10:40 Mr. is here from Eternal Enterprises, standing at my desk looking large like I thought he might, well fed to say the least and I can tell by the way he talks to me that he’s used to getting what he wants. Mr. Dimsdale is unavailable right now, I tell him, and don’t bother to explain the situation or that Reverend Saylor is a close friend and Usher is doing his best to fix everything that’s happened so far this morning for him. At Eternal Enterprises I think they call everyone friend without meaning it one bit. But he insists that I get Usher. It is urgent. The future of our children cannot wait for Mr. Dimsdale, he says, as he leans over the desk. And I want to say, Usher doesn’t care about the future or a new preschool. Instead I tell him I’ll go check his schedule for an opening, I use his words to let him know we’re on the same level. I want him to think we’re overbooked, too busy to consider his ideas.

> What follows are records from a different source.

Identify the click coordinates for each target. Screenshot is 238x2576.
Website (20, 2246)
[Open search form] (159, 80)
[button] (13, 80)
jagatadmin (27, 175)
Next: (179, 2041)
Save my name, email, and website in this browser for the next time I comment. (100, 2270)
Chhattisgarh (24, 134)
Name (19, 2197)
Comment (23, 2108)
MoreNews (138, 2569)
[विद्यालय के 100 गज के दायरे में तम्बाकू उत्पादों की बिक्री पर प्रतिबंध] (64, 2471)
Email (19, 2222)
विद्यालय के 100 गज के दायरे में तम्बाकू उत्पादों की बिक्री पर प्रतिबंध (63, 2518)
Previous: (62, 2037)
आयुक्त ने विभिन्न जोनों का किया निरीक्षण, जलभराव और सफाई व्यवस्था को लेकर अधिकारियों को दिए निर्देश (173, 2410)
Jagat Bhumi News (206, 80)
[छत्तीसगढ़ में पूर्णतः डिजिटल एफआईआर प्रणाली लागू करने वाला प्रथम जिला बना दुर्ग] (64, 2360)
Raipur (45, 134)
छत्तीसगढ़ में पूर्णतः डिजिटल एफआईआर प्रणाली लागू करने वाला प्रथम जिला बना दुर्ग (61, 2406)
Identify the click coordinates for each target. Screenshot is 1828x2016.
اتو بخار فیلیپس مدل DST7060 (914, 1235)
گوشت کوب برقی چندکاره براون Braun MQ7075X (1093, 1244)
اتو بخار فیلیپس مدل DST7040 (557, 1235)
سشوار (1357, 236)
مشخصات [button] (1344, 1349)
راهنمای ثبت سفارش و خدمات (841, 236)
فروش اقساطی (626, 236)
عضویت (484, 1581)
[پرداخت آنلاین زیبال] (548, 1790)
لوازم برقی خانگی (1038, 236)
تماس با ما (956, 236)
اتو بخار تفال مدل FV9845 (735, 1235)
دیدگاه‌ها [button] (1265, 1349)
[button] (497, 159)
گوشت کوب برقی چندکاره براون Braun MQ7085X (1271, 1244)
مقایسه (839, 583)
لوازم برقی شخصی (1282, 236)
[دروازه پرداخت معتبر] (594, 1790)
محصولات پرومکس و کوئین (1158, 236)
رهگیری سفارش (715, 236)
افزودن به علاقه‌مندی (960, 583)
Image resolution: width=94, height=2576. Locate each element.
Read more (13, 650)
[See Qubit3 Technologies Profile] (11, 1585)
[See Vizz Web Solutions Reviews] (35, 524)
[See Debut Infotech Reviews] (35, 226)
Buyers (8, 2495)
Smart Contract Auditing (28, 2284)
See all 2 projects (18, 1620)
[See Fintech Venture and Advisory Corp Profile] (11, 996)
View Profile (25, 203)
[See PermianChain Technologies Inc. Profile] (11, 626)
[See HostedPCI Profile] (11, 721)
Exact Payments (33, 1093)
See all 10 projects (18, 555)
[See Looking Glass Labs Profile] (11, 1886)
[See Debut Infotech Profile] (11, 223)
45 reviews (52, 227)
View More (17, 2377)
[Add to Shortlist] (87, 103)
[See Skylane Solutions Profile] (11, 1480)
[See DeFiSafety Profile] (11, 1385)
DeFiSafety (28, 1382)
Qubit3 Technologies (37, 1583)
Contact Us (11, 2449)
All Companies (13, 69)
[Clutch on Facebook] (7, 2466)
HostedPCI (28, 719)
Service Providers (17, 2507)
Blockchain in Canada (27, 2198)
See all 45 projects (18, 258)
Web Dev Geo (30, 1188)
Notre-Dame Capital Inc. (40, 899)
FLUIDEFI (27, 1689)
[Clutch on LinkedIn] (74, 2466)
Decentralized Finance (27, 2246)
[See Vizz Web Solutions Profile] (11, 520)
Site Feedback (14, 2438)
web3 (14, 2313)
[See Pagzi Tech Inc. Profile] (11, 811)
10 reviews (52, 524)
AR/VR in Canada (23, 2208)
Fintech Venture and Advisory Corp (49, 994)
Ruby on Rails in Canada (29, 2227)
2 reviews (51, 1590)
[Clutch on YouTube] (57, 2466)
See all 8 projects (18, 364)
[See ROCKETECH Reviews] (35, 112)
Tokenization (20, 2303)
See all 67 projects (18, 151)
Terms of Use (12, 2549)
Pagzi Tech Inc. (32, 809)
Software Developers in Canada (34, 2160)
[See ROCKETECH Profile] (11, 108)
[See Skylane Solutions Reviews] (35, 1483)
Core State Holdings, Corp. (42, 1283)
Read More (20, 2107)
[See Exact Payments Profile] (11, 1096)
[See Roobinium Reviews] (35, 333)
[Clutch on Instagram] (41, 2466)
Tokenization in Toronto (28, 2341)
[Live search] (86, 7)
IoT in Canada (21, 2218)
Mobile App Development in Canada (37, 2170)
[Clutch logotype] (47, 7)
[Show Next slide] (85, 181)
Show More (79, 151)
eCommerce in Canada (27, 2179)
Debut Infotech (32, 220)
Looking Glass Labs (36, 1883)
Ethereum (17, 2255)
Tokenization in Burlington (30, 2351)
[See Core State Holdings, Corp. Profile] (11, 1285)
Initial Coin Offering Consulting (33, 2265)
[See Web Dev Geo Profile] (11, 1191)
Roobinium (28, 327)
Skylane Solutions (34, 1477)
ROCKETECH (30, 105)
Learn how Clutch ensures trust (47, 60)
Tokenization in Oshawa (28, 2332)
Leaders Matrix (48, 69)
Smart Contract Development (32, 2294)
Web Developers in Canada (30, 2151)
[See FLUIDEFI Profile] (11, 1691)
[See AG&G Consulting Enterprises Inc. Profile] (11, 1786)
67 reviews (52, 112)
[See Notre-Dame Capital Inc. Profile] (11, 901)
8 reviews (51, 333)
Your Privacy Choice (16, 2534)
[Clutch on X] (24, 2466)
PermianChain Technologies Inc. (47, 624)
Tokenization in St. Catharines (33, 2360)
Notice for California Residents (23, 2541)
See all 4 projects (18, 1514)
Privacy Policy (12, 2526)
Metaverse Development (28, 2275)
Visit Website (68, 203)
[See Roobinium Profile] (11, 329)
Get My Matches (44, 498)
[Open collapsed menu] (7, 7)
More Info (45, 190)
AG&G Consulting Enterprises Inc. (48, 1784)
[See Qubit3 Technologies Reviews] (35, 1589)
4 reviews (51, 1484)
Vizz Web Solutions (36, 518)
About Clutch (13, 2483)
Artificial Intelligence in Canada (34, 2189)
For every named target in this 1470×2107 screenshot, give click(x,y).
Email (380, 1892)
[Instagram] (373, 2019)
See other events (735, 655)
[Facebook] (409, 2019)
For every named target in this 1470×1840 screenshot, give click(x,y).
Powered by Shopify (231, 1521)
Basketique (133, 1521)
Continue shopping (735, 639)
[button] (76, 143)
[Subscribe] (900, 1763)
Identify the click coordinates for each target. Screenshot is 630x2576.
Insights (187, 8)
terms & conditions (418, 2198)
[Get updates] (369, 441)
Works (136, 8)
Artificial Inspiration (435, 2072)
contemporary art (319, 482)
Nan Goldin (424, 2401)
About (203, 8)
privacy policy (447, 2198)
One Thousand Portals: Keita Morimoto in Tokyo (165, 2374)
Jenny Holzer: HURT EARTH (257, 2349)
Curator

10:51 I’ve only been in the embalming room once before this, when I first started. Usher likes to be alone when he’s doing his work. I open the door slowly, not wanting to scare him. There isn’t music playing like usual and he’s just standing there holding a needle in the air above Mrs. Saylor’s chest, almost like he’s waiting for her to sit up and rub her eyes. Usher, I say his name softly, but he doesn’t turn, so I walk behind him and put my hand on his shoulder. Mr. is here from Eternal Enterprises, he wants to talk to you. Silence, a few ticks of my watch make notches in it, and I can barely even hear Usher breathe. The body doesn’t die all together, Madeline, he says, like I’ve asked, it’s a process. Four hours after the passing, the eyes close on their own, finally let go of the soul and rest. I’m not sure what to say so I just make a sound to show him that I’m interested even though I don’t really understand what he’s getting at and I know Mr. from Eternal Enterprises is probably upstairs pacing. But we both just stand there, me shifting my eyes to catch a glimpse of his face, his needle still immobile. I watched her close her eyes, he finally says, four hours after just like normal. I didn’t believe it happened until I watched it for myself, thought it might just be a story. But I had to make sure she’d really gone, really left me behind, and when I saw her soul leave I took her hand and said, I’ll see you soon, darling to make sure she knew one last time that this could be just like when I was overseas, that she didn’t need to worry after me because we’d be together again. He stops and brushes his hand on Mrs. Saylor’s cheek and I know that he’s imagining she is his Lillybelle and he has probably never said these things out loud to anyone before. Still, all I can do is let the silence take back over even though I want to say something that is right and soothing, something that touches where Usher is pulling himself out from, but I can’t. So I turn and walk out of the room, take away the piercing tick of my watch so loud and heavy it is almost deafening. I want to give him back his silence, for a brief moment, give him back everything he’s lost.